Bogle grew up when slavery was ending. The plantation owners did not want the slaves to be free and they did not want them to get land. The people wanted to have land that would give them security and independence. They wanted to grow their own food but the British Government told them to work hard on the planters' sugar estates.
Most people in St. Thomas were small farmers and labourers. Bogle owned about 500 acres of land. He could read and write. He could also vote. Only 106 people in St. Thomas could vote at this time, Bogle was better off than many people.
When the slaves were made free, most of the rulers tried to keep them down. They made the people pay a lot of taxes, and they punished them badly. They did not give them fair trials in court. They did not think freed slaves should get justice or opportunities. Bogle was a friend to the poor people. He wanted to share their problems, and help them so they respected him.
Bogle's neighbour was George William Gordon, a big landowner, and a politician who cared about poor people. Bogle voted for him, and got other people to do so. Gordon was a Baptist, and so was Bogle. In 1864 Gordon made Bogle a deacon in the Baptist church so he became a religious and political leader of the people.
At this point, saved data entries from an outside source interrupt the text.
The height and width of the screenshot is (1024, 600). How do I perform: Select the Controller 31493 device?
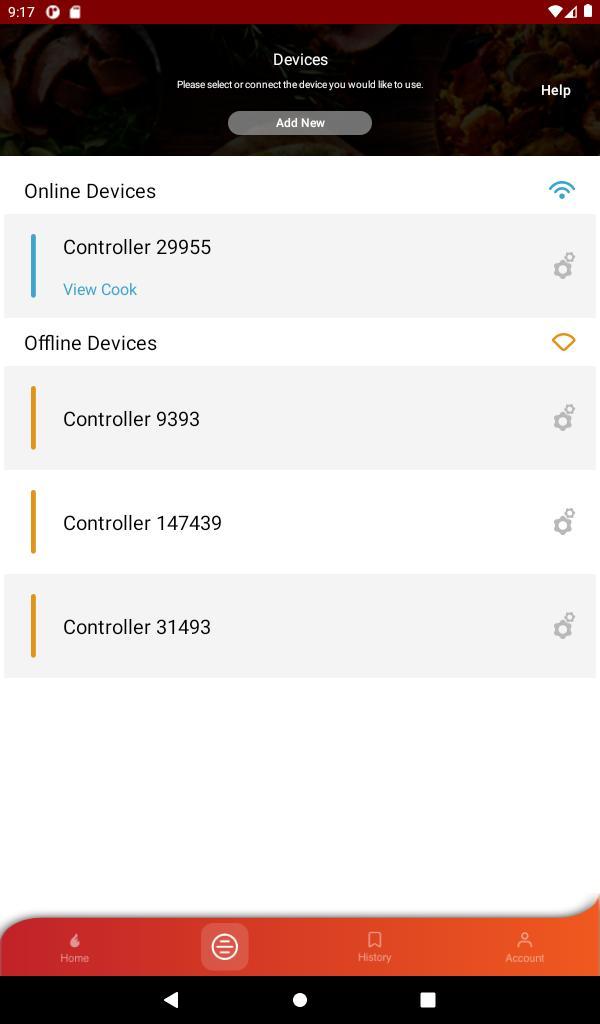click(x=137, y=627)
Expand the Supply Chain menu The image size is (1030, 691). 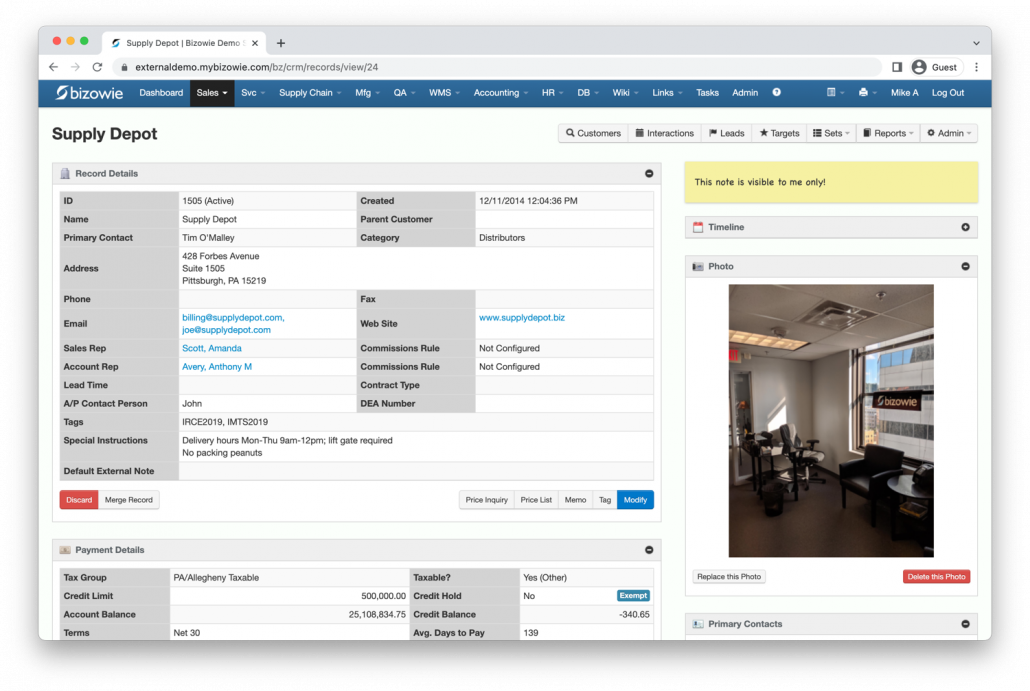[x=309, y=93]
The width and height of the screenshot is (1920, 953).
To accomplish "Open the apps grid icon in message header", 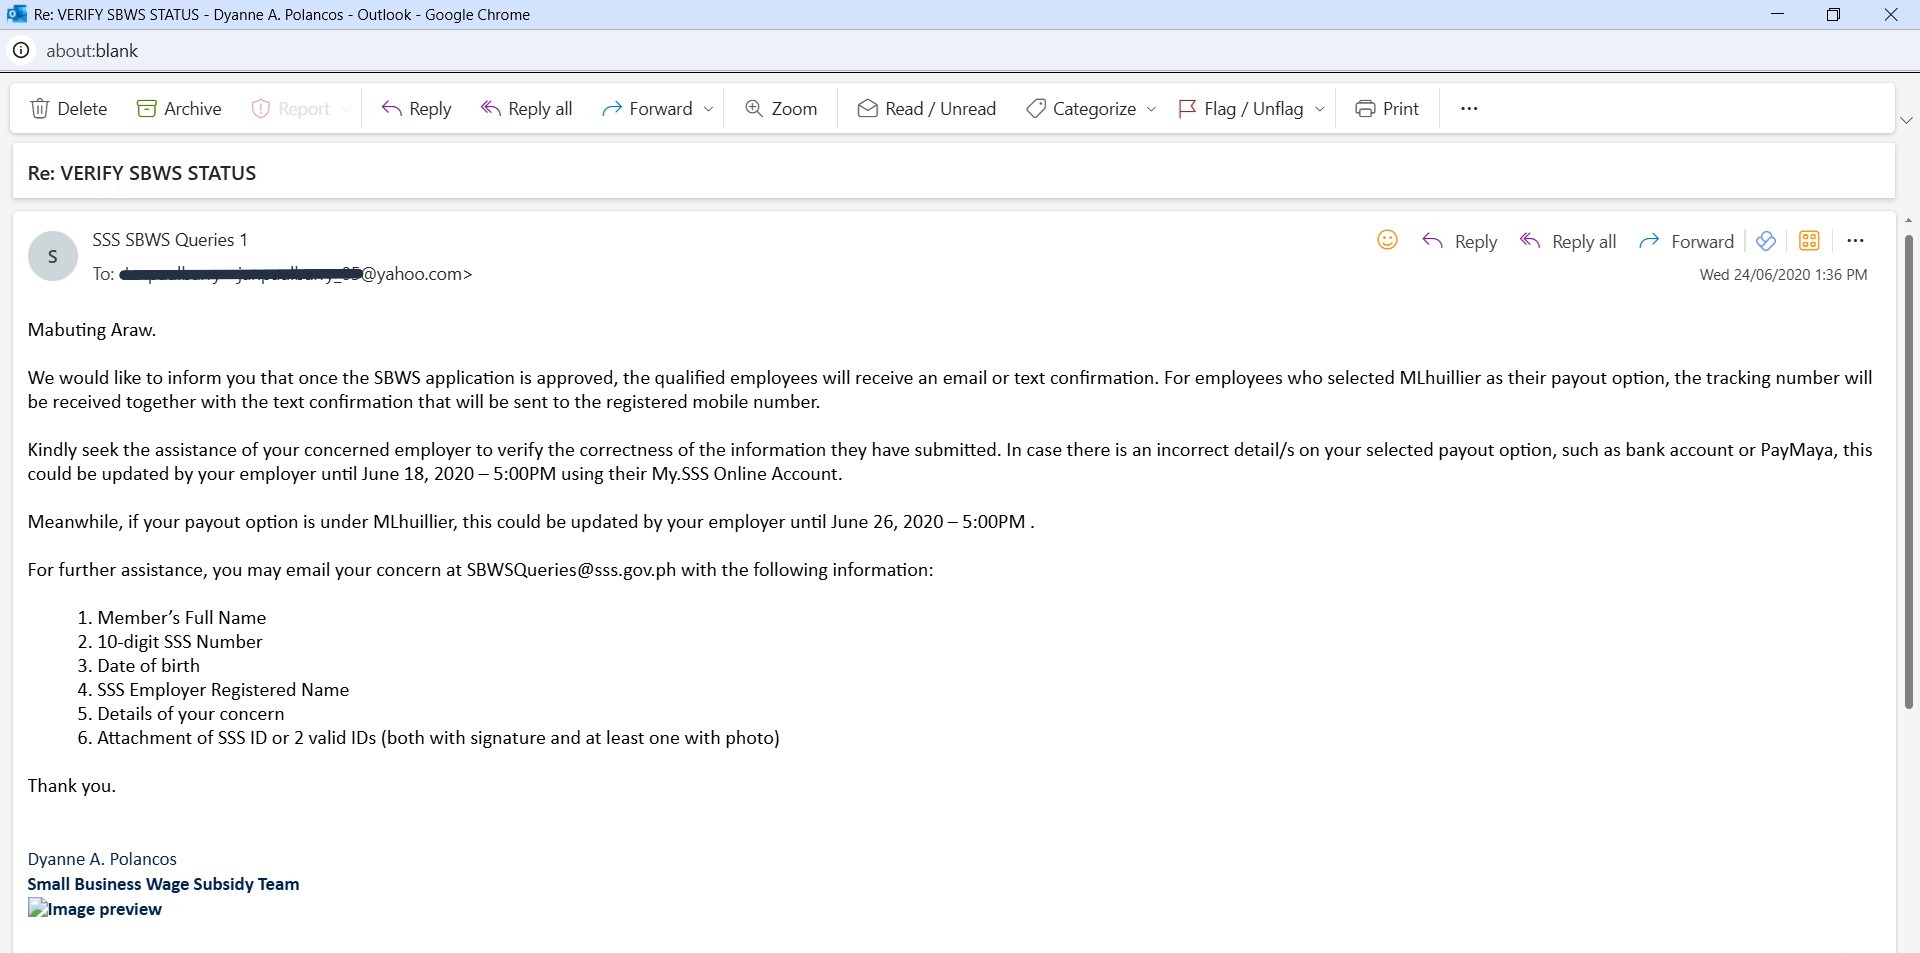I will tap(1809, 241).
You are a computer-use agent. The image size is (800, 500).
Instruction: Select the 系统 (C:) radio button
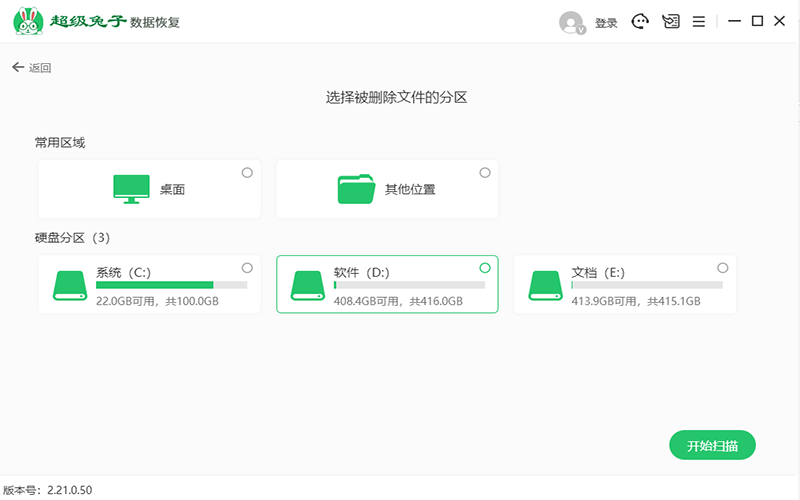point(247,268)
Bogle led a group of people from Stony Gut to Spanish Town to tell the Governor about their problems but people in Stony Gut gave up hoping that the Government would help them.
One day, in 1865, two men from Stony Gut were on trial in the Morant Bay Court House. Bogle and some of his people went to support them. A man called out in the trial and the police tried to arrest him, but Bogle and his men came between them. The man got away. The police went to Stony Gut to arrest Bogle. But the people did not let them. They fought the police and sent them back to Morant Bay.
Then Bogle and his people marched to Morant Bay. They went to the Courthouse where a council meeting was going on. Armed policemen and soldiers were on guard. A fight broke out and the guards fired. About 20 of Bogle's people were killed or hurt. The others drove the guards back into the Courthouse and set fire to the building then killed people who tried to run away.
Bogle and his people went back to Stony Gut. The Government sent troops into Portland and St. Thomas to stop people rebelling against the Government. The troops shot and whipped many people. They burnt 1,000 houses. Bogle's followers killed a few people and burnt some estates but they could not really fight, because the soldiers were well trained and they had lots of weapons.
The troops destroyed Stony Gut, and Bogle's chapel. Bogle was captured and taken to Morant Bay where he was put on trial. Then he was hanged at the Court House. Four hundred and thirty-eight other people were also executed.
The Morant Bay Rebellion of 1865 made the Government listen to the people. It forced the Government to try to make life better for them by setting up fair courts, making better roads and providing better education and better medical services. So Bogle did not die for nothing.
Bogle is a national hero because he did his best to help the people of our country. He died for what he believed was right.